* Directions
a. Decide whether each statement agrees with the passage below about the loss of Ali: (i) the writer calls Ali a coach and a best friend; (ii) the writer holds that most unhappiness concerns something happening at the present moment; (iii) Ali was lost over a span of four days. Answer yes or no for each, quoting the deciding words of the passage.
b. Reproduce the passage below about the loss of Ali between "The biggest test" and "next 27 years.", inclusive.
*** Opening of Given text ***
The biggest test I’ve had to go through was when I lost my wonderful son, Ali. I would always say Ali was not my son, I had him at a very young age. He was my coach. He was my best friend and he was so wise. At age sixteen I started to tell the whole world that when I grow old, I want to become like Ali. He was truly everything in my life. I am telling myself as I continue to get older, I’m becoming more and more like Ali. I’m really proud that I am. I lost him due to use to medical malpractice in four hours in the simplest of surgical operations known to humankind. You go through this and you tell yourself, maybe now is the time for me to close my door and cry for the next 27 years.

The question is, what good would that do? If you have hugged Ali once in your life, you would not blame me if I spend the rest of my life with crying. Would that make him come back? Would that change anything? Can we think about this and tell ourselves that reality is that unhappiness is probably the most stupid engineering process we’ve ever invented? Think about it, it’s triggered mostly by nothing. You’re not unhappy about something that’s happening right now. Most of the time you’re unhappy about something that happened a week ago, or something that might happen tomorrow. You can stay unhappy for the rest of your life. It’s not going to change anything. If your boyfriend or girlfriend says something harsh and you cry about it for a week, he or she is not going to change and apologize.
*** Close of Given text ***
*** Opening of Supplied material ***
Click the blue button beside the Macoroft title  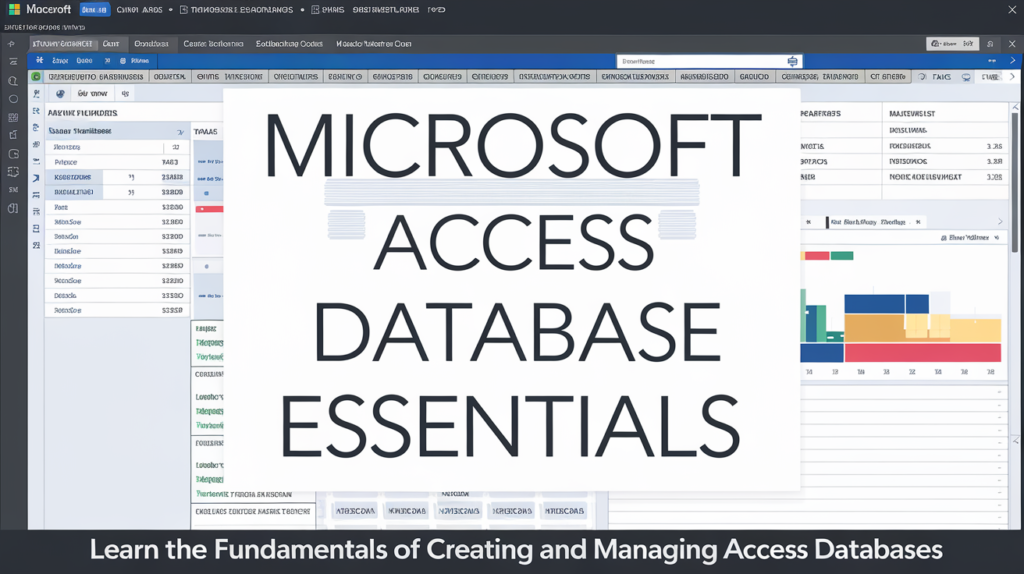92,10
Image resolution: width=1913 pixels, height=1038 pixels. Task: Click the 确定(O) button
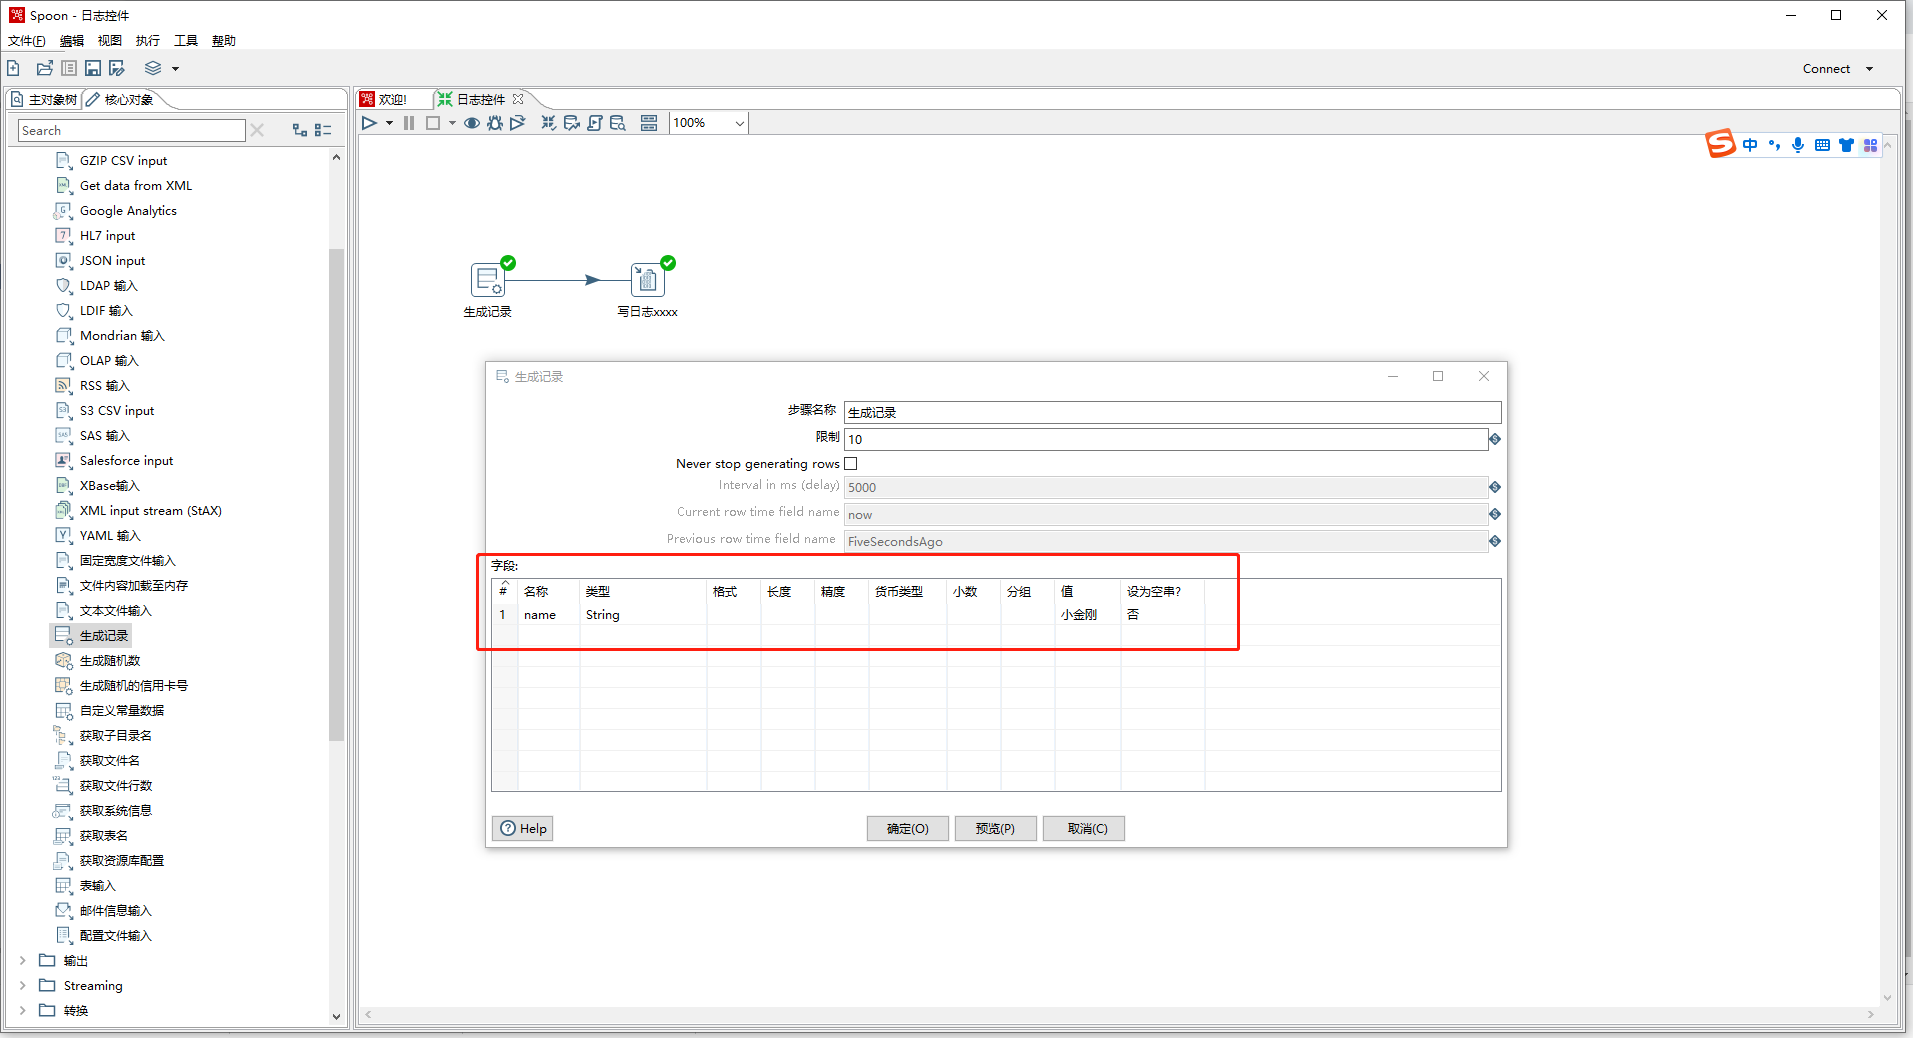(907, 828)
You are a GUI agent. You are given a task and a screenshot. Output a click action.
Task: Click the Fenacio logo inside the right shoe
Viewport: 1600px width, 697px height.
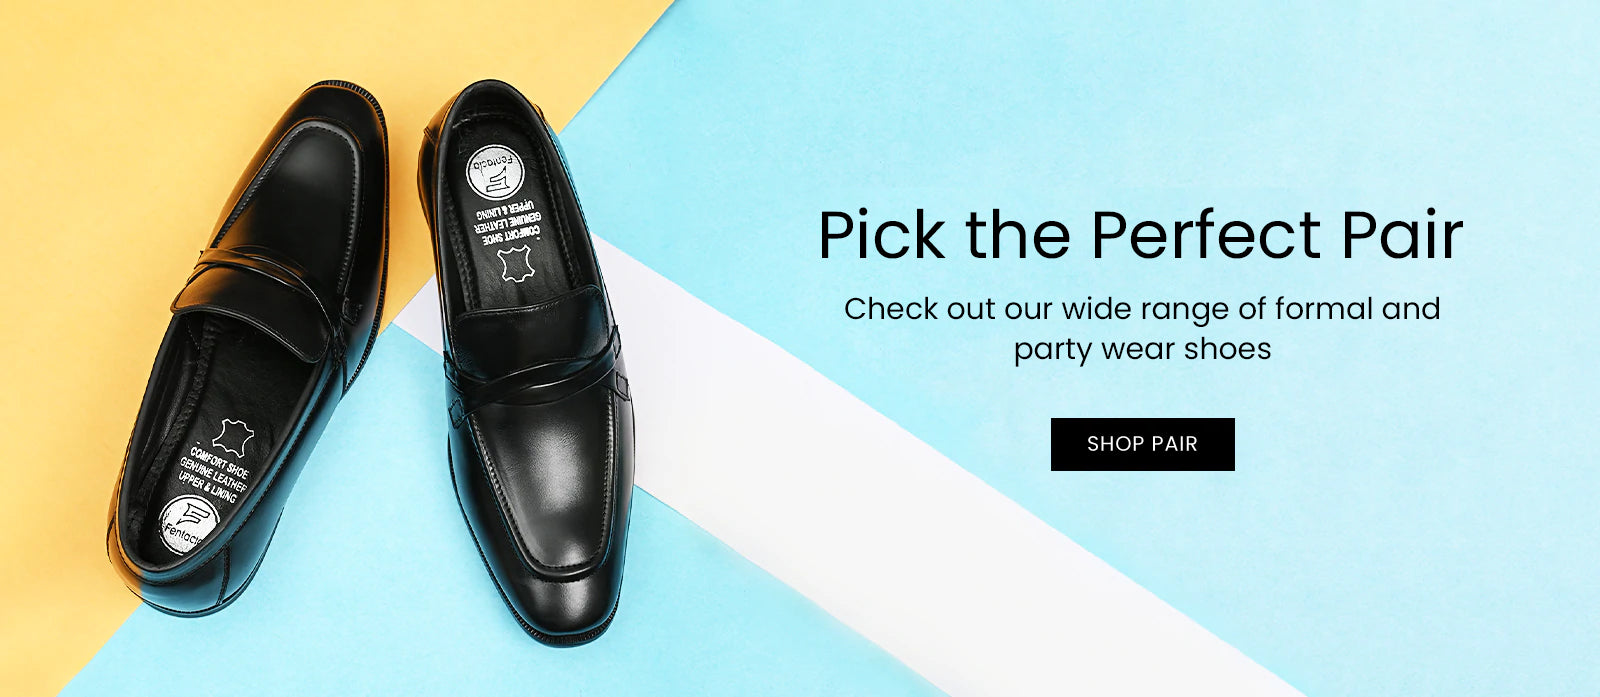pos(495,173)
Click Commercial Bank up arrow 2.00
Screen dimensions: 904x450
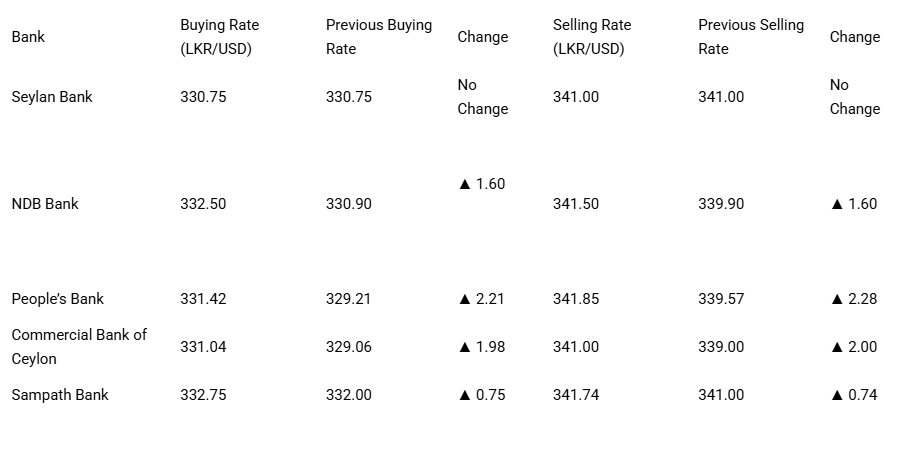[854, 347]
*** Close of Supplied material ***
* Responses by task
a.
(i) Yes: "He was my coach. He was my best friend and he was so wise."
(ii) No: "You’re not unhappy about something that’s happening right now."
(iii) No: "in four hours in the simplest of surgical operations known to humankind"

b.
The biggest test I’ve had to go through was when I lost my wonderful son, Ali. I would always say Ali was not my son, I had him at a very young age. He was my coach. He was my best friend and he was so wise. At age sixteen I started to tell the whole world that when I grow old, I want to become like Ali. He was truly everything in my life. I am telling myself as I continue to get older, I’m becoming more and more like Ali. I’m really proud that I am. I lost him due to use to medical malpractice in four hours in the simplest of surgical operations known to humankind. You go through this and you tell yourself, maybe now is the time for me to close my door and cry for the next 27 years.